= COMPITO ASSEGNATO 1 =
Rispondi alle domande seguenti sul brano relativo alle chiese cristiane e al cammino di pace.
(a) Quale città conquistava l'esercito, secondo il brano?
(b) In quale giorno le chiese invitavano i credenti a partecipare alle celebrazioni?
(c) Quale problema l'appello indica come uno dei più gravi ostacoli alla pace?
= COMPITO ASSEGNATO 2 =
Riporta dal brano sulle chiese cristiane e il cammino di pace il tratto che va da "Mentre si riapriva" fino a "dei loro territori.", senza cambiare nulla.

= BRANO FORNITO =
* * *
Le chiese cristiane e il cammino di pace

"Il Regno" n. 16 del 1996

Mentre si riapriva la questione irachena il 31 agosto l'aviazione di Baghdad bombardava un villaggio curdo nel nord del paese e l'esercito conquistava la città di Arbil, formalmente in appoggio alla fazione curda di Massaud Barzani, suscitando la reazione militare statunitense del 3 e del 4 settembre riprendeva in Palestina il dialogo tra Arafat e il nuovo premier israeliano Netanyahu. La pressione internazionale su Tel Aviv non era mai stata così forte. L'Egitto aveva minacciato l'annullamento della terza conferenza economica arabo-israeliana prevista per il novembre prossimo al Cairo; il presidente Clinton ha legato un prossimo incontro con Netanyahua un precedente summit tra il premier israeliano e Arafat; i palestinesi hanno minacciato di riprendere l'Intifada contro l'occupazione dei loro territori.

Anche le chiese cristiane si sono mosse concordemente, pubblicando un appello per la ripresa del dialogo e invitando i credenti alla partecipazione unanime delle celebrazioni di domenica 1 settembre. L'impressione dei patriarchi e dei leader religiosi delle diverse confessioni presenti a Gerusalemme che hanno condiviso l'appello è che la volontà di condurre sino in fondo il cammino di pace conosca oggi una minore convinzione. L'appello, diretto ai responsabili politici, richiama tre punti sostanziali:

" 1. La città di Gerusalemme è l'unica al mondo legata in modo forte e tanto sensibile alle credenze religiose degli ebrei, dei cristiani e dei musulmani, e non può più essere proprietà di un popolo ad esclusione degli altri. Non è logico che essa sia aperta a un popolo e chiusa a un altro, soprattutto se questo vive a pochi chilometri da essa – la situazione che viviamo oggi.

La città di Gerusalemme è come il cuore di questo paese e in modo particolare di queste regioni palestinesi. Non c'è vita per queste regioni senza Gerusalemme, e neanche per la stessa Gerusalemme est senza queste regioni, a causa dei legami familiari, religiosi, vitali, educativi, di salute e sociali... Per questa ragione la chiusura della città di Gerusalemme (...)distrugge la sua santità e la rende possesso di una parte a esclusione dell'altra. La legislazione mondiale rifiuta questo atto che distrugge i ponti della comprensione e ogni possibilità di convivenza e di accordo tra gli abitanti di questi luoghi santi.

2. Siamo desolati di vedere che quello che era sempre apparso uno dei più gravi ostacoli alla pace, il problema della colonizzazione e degli insediamenti, esiste ancora. Ancor più notiamo che le autorità israeliane attuali, pur invocando la pace nelle loro dichiarazioni, procedono nell'incoraggiare e rafforzare gli insediamenti in terra araba palestinese. L'unico loro motivo è assecondare le aspirazioni di una parte di israeliani fanatici, nonostante che questo atteggiamento sia contrario all'opinione internazionale e ai diritti legittimi riconosciuti dal mondo intero. Ognuno di questi processi non fa che distruggere le basi della pace e tagliarle la strada.
* * *
= ESTRATTO DEI DATI =
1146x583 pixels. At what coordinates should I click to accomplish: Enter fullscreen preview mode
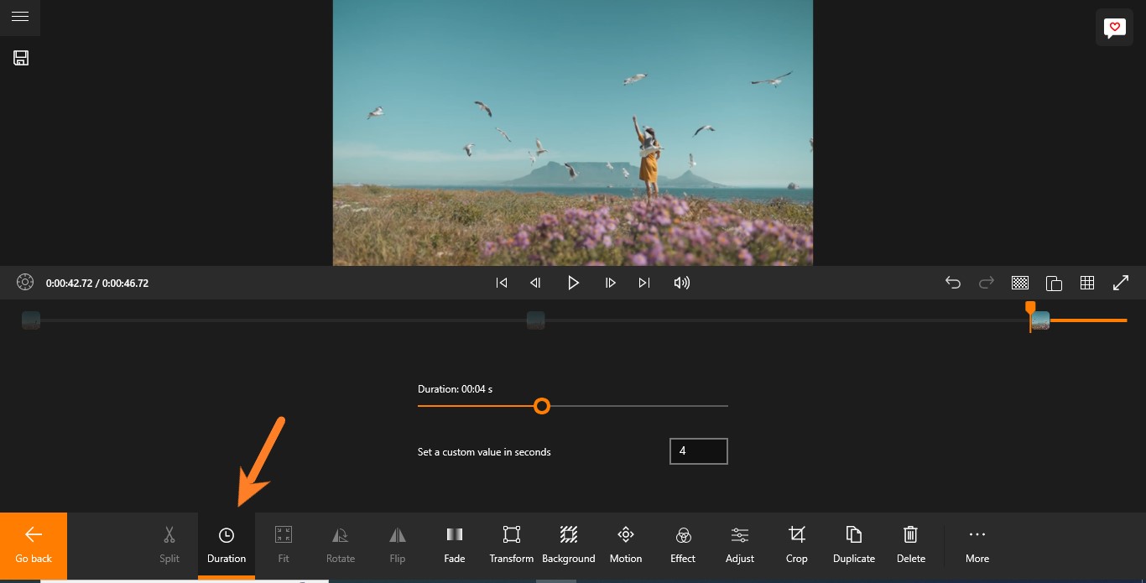pos(1121,283)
* * *
= SOLUZIONE 1 =
(a) La città di Arbil.
(b) Domenica 1 settembre.
(c) Il problema della colonizzazione e degli insediamenti.

= SOLUZIONE 2 =
Mentre si riapriva la questione irachena il 31 agosto l'aviazione di Baghdad bombardava un villaggio curdo nel nord del paese e l'esercito conquistava la città di Arbil, formalmente in appoggio alla fazione curda di Massaud Barzani, suscitando la reazione militare statunitense del 3 e del 4 settembre riprendeva in Palestina il dialogo tra Arafat e il nuovo premier israeliano Netanyahu. La pressione internazionale su Tel Aviv non era mai stata così forte. L'Egitto aveva minacciato l'annullamento della terza conferenza economica arabo-israeliana prevista per il novembre prossimo al Cairo; il presidente Clinton ha legato un prossimo incontro con Netanyahua un precedente summit tra il premier israeliano e Arafat; i palestinesi hanno minacciato di riprendere l'Intifada contro l'occupazione dei loro territori.